EVE LF230 Product Specification

EVE LF230 Product Specification

diysolarforum.com

shows...
"ACImpedanceResistance ≤ 0.30mΩ"

I make that to be .0003 ohms, why is yours two orders of magnitude higher?

Never do math in public. Let me stew on this for a while. At least the numbers work out....

 

[justgary]

This spec sheet

EVE LF230 Product Specification

EVE LF230 Product Specification

diysolarforum.com

shows...
"ACImpedanceResistance ≤ 0.30mΩ"

I make that to be .0003 ohms, why is yours two orders of magnitude higher?

Because AC resistance and DC charging resistance are very different. I didn't actually measure the DC resistance of my cells (yet), but this paper suggests that one should expect DC resistance up to the tens of milliOhms in LFP cells.

 

[Goboatingnow]

Because AC resistance and DC charging resistance are very different. I didn't actually measure the DC resistance of my cells (yet), but this paper suggests that one should expect DC resistance up to the tens of milliOhms in LFP cells.

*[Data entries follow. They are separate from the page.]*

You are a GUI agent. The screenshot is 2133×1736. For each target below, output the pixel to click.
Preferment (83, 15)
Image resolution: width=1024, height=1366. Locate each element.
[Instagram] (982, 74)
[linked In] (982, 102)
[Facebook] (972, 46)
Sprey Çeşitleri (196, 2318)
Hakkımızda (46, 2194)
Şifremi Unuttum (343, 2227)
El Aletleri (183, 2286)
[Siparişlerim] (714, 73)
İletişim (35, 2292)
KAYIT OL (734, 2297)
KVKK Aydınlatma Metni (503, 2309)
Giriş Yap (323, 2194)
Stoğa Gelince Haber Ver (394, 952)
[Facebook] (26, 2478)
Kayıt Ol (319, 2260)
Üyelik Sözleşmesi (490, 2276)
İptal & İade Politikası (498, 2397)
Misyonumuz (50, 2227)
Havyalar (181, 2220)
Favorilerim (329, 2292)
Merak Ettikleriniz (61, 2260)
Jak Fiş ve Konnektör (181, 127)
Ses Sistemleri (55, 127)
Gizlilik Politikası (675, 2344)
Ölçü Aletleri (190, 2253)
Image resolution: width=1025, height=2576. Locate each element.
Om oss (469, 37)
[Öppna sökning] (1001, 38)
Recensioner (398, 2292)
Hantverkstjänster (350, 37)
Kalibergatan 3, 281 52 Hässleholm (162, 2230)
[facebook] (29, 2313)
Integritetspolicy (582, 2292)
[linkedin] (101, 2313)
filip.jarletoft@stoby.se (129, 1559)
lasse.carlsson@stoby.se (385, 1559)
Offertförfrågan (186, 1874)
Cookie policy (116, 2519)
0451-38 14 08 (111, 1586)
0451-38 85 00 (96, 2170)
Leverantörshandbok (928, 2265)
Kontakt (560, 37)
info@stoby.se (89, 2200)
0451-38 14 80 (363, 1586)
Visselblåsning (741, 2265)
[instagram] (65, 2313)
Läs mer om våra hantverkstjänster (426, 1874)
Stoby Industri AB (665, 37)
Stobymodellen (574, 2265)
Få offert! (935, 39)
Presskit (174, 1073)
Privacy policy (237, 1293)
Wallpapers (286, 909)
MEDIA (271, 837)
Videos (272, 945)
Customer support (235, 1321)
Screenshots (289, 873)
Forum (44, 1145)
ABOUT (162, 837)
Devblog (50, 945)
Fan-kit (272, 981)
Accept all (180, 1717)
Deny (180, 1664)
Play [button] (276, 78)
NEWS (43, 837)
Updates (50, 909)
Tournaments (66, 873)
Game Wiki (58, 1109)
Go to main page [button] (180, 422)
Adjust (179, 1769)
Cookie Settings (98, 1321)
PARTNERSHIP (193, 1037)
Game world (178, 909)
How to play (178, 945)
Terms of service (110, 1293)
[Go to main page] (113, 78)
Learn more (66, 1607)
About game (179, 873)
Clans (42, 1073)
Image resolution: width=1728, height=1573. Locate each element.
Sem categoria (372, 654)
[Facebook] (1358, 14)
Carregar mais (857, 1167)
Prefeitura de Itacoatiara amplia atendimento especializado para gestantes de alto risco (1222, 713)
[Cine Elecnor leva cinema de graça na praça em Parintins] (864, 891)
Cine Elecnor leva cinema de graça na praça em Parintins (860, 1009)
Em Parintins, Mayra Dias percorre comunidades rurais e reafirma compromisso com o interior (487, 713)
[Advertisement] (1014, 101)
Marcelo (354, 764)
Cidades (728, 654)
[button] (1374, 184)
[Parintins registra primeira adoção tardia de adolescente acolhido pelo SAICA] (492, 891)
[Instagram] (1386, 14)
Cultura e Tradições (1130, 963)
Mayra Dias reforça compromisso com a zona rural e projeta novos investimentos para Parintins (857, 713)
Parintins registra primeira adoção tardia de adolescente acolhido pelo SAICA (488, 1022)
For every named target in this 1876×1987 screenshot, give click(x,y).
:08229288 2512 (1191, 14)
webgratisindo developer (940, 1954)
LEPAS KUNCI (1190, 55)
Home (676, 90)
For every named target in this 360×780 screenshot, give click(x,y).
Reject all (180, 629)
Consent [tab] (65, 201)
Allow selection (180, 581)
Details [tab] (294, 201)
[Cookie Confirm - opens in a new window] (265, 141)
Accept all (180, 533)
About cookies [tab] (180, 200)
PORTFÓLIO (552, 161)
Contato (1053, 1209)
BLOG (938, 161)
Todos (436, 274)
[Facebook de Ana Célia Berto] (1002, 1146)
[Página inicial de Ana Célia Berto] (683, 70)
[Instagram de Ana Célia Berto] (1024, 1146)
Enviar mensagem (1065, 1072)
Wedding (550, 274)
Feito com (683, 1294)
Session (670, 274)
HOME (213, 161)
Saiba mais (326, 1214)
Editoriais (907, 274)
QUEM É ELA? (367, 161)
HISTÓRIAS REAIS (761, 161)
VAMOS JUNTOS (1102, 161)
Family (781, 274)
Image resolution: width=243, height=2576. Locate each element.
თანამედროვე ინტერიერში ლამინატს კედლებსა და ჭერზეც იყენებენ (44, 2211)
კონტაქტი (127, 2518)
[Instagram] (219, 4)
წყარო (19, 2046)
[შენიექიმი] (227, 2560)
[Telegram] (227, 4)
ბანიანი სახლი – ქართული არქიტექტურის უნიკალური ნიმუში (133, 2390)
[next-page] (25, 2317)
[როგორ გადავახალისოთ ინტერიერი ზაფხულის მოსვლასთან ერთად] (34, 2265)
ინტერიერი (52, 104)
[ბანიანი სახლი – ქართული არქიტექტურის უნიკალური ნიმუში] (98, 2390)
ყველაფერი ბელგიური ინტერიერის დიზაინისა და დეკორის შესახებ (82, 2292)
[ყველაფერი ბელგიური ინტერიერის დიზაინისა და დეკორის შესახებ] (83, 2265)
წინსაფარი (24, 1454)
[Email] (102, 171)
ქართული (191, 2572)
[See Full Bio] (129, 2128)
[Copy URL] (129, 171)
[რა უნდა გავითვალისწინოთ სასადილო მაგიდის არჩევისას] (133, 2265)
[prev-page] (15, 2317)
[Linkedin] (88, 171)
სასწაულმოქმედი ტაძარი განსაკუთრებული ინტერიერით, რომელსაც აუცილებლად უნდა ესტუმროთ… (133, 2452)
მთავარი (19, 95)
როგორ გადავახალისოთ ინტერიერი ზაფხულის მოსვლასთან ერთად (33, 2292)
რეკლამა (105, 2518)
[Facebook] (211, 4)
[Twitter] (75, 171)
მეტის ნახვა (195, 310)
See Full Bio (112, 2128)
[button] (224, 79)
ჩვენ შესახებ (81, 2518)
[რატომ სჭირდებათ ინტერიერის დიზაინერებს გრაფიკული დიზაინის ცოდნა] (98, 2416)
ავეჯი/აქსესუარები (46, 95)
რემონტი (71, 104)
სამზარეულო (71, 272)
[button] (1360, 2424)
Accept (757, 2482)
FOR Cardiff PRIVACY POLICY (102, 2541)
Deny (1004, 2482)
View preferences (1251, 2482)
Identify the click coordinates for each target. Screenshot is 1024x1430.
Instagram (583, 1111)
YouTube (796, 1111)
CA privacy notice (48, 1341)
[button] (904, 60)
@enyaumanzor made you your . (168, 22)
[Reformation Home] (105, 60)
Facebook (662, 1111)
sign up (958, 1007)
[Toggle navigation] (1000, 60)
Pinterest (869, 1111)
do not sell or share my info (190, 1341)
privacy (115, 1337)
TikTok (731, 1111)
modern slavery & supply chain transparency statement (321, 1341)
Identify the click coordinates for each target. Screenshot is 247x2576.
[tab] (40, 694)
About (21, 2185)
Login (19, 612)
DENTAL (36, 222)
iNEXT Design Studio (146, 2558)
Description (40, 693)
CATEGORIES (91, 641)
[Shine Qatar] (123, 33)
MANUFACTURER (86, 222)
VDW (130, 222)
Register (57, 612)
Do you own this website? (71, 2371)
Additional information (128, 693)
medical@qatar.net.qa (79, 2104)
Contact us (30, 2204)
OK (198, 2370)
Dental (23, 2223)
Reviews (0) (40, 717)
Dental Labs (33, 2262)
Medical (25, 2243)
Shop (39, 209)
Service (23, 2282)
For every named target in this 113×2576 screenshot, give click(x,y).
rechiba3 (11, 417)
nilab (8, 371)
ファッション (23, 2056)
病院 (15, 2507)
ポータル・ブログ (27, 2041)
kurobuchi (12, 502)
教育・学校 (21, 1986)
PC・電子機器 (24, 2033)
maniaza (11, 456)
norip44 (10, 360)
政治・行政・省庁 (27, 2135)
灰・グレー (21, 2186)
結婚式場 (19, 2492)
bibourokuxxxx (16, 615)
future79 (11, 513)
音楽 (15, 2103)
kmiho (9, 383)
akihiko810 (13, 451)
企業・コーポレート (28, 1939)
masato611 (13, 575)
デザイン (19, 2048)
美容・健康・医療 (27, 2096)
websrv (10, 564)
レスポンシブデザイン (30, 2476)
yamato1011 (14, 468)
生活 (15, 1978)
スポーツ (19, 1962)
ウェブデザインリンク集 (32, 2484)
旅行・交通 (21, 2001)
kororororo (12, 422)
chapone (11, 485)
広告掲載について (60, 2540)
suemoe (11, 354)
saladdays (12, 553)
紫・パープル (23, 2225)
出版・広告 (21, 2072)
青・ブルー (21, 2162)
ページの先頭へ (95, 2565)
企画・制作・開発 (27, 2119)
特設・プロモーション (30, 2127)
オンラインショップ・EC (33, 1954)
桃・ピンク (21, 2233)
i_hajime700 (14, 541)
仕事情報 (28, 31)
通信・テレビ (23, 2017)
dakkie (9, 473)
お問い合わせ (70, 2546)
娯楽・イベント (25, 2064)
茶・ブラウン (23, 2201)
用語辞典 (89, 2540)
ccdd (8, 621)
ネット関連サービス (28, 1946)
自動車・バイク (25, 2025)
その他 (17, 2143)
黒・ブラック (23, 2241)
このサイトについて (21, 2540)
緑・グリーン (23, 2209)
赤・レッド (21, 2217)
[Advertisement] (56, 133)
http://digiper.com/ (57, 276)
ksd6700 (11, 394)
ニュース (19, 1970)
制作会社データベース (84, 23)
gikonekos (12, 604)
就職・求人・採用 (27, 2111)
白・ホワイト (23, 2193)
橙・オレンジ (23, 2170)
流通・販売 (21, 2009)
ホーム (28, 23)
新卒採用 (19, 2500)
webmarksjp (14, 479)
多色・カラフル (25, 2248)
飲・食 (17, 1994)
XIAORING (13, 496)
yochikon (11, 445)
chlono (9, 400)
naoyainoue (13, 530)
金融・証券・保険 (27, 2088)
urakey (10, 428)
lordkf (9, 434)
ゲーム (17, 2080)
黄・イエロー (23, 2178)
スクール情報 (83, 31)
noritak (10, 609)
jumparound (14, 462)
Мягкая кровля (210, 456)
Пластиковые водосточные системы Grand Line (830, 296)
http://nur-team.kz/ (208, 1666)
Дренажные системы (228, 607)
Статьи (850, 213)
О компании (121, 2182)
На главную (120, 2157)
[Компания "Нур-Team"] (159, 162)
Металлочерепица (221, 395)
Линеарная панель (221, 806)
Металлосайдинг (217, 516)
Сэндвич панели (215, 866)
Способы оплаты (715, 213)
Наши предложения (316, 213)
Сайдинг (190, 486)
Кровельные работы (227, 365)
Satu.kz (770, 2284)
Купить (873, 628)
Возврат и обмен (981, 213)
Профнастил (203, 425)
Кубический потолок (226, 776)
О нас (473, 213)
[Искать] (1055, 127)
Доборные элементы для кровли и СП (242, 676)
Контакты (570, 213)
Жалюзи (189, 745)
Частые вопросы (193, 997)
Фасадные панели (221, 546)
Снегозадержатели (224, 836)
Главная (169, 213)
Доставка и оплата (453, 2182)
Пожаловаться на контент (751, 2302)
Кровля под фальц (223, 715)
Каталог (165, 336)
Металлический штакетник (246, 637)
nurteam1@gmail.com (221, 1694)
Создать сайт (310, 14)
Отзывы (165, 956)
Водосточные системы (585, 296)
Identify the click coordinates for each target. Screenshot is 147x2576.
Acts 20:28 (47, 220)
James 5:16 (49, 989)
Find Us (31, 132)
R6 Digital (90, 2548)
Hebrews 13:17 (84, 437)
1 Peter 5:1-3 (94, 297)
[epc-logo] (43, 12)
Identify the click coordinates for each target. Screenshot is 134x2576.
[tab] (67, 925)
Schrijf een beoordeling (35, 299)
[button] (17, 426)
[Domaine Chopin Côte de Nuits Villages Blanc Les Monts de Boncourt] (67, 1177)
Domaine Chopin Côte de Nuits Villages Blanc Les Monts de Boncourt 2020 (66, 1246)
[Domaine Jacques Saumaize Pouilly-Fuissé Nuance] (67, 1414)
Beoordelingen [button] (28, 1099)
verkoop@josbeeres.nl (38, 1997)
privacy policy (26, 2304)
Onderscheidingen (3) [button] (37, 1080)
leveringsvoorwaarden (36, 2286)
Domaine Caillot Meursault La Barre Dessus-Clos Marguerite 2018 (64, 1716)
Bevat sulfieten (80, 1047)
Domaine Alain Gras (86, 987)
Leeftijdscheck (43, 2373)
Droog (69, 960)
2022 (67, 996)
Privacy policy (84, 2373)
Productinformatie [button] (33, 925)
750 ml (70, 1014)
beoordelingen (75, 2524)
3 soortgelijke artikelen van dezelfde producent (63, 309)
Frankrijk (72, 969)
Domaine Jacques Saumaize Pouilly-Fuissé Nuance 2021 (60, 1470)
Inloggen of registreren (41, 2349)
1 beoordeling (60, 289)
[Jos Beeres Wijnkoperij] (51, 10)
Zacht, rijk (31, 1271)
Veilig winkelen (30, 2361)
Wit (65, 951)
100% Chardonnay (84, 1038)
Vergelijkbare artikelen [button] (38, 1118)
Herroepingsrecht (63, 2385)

The internal resistance model for LiFePO4 is very complex and the models are not good either.

Resistance changes by charge rate , temperstute SOC , SOH. Hence picking figures “ out of the air “ for particular situations is rather meaningless
On fact On high fractional C to 2V absorption phase od very short and can be ignored. Simple voltage charge termination cutoff is a good a metric.

 

[justgary]

Keep in mind also that DC resistance is rather dynamic depending on SOC and charge/discharge current. What we are discussing here is the resistance that the cells exhibit when they are full and you attempt to keep charging them.

I can't directly support my use of 24 mΩ except that it does correlate well with Eve's recommended charge cutoff at 3.65v (0.05C).